That's just a wrong example. He was not an officer in the government at the
time of the interview. He worked for the tax department long before cloud
computing was even popular.

------
jitix
Most people commenting here don't get the situation in India. We elected a
radical leader with a dictatorial behavior and this is why:

1\. The old govt was descended from a long line of political dynasty known for
inaction and corruption.

2\. Election fraud! Mine and my family members names were already voted for by
members of the incumbent party when we reached the voting booth in 2014. And
the election officer sipping tea at that party's booth said he couldn't do
anything. As my mom explained, this wasn't the first time this happened to
her. My father as an election officer was sent off to a remote place so he
couldn't do anything. It was shocking to me!
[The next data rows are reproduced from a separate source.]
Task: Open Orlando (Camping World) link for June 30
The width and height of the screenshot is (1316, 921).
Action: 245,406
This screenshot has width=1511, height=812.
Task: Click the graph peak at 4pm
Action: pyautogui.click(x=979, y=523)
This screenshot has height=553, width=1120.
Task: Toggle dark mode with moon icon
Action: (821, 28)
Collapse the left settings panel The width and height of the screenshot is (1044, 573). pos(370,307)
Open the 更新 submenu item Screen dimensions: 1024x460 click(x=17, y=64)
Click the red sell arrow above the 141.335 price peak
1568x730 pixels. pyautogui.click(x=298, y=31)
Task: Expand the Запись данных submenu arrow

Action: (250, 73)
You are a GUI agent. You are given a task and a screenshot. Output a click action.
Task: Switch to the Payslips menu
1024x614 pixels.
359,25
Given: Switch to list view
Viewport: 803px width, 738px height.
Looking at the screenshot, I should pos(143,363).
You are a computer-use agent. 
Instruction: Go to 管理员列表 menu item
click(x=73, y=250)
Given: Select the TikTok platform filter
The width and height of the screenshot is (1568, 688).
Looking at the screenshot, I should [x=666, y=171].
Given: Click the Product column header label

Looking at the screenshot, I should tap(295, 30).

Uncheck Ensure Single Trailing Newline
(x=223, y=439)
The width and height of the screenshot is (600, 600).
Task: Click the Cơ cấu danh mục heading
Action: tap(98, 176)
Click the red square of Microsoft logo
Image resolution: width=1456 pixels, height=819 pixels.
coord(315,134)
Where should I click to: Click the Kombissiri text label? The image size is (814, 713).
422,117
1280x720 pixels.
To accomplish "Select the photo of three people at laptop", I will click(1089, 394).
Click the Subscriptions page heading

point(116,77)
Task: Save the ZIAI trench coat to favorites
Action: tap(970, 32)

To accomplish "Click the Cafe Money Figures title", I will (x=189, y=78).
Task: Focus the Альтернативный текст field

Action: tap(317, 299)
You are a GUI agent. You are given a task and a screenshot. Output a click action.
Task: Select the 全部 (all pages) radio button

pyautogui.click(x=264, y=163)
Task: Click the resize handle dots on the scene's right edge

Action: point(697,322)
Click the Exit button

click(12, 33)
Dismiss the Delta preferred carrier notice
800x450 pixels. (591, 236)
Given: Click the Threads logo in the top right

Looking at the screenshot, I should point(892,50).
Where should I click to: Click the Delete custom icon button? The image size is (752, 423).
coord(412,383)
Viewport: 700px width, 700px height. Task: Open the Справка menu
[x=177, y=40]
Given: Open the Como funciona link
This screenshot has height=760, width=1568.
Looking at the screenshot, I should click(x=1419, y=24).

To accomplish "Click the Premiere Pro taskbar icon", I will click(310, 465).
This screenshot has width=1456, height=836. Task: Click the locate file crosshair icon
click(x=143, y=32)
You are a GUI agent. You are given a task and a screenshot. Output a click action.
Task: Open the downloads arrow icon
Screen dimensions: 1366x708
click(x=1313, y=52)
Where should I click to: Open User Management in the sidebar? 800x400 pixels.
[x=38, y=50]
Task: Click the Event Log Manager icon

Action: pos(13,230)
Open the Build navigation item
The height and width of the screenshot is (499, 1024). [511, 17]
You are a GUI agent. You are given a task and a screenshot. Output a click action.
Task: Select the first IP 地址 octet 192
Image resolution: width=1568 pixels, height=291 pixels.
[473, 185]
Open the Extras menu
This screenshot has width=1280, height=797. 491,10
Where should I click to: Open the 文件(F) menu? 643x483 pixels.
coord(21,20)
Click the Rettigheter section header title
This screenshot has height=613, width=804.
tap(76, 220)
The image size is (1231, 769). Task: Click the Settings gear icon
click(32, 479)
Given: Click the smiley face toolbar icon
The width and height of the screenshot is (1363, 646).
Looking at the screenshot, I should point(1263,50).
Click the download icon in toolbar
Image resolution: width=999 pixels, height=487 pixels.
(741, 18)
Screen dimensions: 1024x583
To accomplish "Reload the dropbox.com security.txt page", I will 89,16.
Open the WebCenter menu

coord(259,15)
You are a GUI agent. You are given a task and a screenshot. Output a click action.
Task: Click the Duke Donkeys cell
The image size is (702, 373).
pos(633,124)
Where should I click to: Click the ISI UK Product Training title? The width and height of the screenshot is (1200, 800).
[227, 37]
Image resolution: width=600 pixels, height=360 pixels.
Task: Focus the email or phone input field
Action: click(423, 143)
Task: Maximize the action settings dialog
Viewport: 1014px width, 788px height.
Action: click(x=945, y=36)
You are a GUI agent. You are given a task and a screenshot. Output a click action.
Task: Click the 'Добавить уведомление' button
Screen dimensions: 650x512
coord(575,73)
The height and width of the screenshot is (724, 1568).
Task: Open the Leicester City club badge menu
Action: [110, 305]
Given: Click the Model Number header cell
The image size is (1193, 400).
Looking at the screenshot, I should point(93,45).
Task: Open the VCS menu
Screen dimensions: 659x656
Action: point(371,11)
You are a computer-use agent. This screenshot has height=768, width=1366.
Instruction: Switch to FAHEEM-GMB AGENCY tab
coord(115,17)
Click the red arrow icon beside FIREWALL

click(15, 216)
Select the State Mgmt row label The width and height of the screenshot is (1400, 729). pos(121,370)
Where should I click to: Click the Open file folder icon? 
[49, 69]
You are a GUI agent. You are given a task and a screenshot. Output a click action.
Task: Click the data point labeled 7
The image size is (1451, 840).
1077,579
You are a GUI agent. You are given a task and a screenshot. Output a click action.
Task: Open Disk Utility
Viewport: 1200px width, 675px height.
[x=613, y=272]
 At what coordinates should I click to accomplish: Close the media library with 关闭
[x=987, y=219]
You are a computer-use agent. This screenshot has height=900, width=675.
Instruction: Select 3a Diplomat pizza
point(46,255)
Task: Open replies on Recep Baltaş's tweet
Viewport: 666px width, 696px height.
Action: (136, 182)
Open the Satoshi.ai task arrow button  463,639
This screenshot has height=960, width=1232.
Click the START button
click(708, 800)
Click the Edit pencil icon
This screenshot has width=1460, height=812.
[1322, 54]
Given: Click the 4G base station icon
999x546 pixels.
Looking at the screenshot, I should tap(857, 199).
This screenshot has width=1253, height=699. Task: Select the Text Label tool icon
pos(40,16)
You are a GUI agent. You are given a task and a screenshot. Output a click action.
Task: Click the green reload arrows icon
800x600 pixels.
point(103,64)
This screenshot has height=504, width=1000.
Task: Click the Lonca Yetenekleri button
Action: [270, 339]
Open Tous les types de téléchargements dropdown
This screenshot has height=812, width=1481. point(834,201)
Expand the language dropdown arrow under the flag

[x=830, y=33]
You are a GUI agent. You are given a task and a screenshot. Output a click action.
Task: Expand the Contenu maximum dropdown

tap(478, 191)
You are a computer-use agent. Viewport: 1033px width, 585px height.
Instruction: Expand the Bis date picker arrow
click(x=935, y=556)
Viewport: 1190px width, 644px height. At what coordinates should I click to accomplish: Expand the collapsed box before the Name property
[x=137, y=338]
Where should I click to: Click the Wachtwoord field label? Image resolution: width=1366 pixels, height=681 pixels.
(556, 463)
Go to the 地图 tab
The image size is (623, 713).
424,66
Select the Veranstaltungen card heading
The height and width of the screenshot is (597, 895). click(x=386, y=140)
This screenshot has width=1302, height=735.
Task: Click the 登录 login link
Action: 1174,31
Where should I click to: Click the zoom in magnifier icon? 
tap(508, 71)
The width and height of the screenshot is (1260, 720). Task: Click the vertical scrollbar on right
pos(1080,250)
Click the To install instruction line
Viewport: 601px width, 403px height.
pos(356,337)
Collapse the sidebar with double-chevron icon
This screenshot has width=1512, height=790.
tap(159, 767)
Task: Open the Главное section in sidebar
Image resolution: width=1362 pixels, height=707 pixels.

3\. There's real infrastructure development. The roads don't have potholes
anymore, they are noticeably cleaner and I was almost ticketed for throwing
trash on the road last time I visited.

4\. We know the risk of what's happening but this is the best choice we've
got. The other political leaders are/were directly involved in scams.

5\. The govt is pro-middle class tax paying people. We work hard and pay taxes
and we deserve our own guy in charge for a change. The previous govts' direct
welfare schemes have failed for 70+ years. We should try trickle down economy
for a while. Our maids, drivers, etc have noticeably grown richer with general
wage rise in cities. If the super rich also profit from it then its good for
them too.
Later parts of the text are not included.